##### GIVEN ENTRIES
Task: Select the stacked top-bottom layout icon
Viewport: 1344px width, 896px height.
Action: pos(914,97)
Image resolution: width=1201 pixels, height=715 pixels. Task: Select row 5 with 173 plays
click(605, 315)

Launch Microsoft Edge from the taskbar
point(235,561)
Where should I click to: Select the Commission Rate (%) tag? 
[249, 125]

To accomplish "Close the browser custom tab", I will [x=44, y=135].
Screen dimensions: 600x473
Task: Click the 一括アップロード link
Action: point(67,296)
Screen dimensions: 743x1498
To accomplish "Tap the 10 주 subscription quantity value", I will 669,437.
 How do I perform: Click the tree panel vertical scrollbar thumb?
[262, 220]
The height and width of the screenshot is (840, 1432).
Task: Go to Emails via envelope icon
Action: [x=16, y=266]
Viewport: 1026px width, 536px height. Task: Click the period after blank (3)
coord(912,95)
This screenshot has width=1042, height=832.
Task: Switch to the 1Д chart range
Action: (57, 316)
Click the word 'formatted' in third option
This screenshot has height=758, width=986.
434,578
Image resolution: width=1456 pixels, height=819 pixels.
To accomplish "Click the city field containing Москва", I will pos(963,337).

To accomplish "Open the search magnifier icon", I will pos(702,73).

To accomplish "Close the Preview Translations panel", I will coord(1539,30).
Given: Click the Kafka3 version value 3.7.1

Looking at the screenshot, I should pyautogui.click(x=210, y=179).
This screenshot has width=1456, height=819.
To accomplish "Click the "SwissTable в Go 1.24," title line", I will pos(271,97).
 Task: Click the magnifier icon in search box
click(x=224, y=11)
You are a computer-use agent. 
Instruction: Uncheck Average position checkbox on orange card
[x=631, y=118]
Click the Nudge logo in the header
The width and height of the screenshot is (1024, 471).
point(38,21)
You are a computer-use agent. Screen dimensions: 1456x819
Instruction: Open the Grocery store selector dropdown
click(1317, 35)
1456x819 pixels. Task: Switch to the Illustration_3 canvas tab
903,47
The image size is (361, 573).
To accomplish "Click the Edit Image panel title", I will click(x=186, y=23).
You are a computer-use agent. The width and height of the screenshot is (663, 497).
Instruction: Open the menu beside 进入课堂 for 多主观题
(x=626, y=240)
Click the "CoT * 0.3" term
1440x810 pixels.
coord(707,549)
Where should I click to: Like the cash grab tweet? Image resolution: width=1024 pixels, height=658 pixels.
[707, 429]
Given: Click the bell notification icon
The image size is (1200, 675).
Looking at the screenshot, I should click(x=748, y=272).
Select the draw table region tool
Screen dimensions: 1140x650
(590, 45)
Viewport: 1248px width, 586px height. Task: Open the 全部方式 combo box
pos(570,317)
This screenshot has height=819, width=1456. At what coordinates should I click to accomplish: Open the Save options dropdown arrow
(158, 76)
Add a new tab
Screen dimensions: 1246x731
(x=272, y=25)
##########
Write out the rows above word for word, from the start of the rows through the line containing "point(235,561)", including that line.

Task: Select the stacked top-bottom layout icon
Viewport: 1344px width, 896px height.
Action: pos(914,97)
Image resolution: width=1201 pixels, height=715 pixels. Task: Select row 5 with 173 plays
click(605, 315)

Launch Microsoft Edge from the taskbar
point(235,561)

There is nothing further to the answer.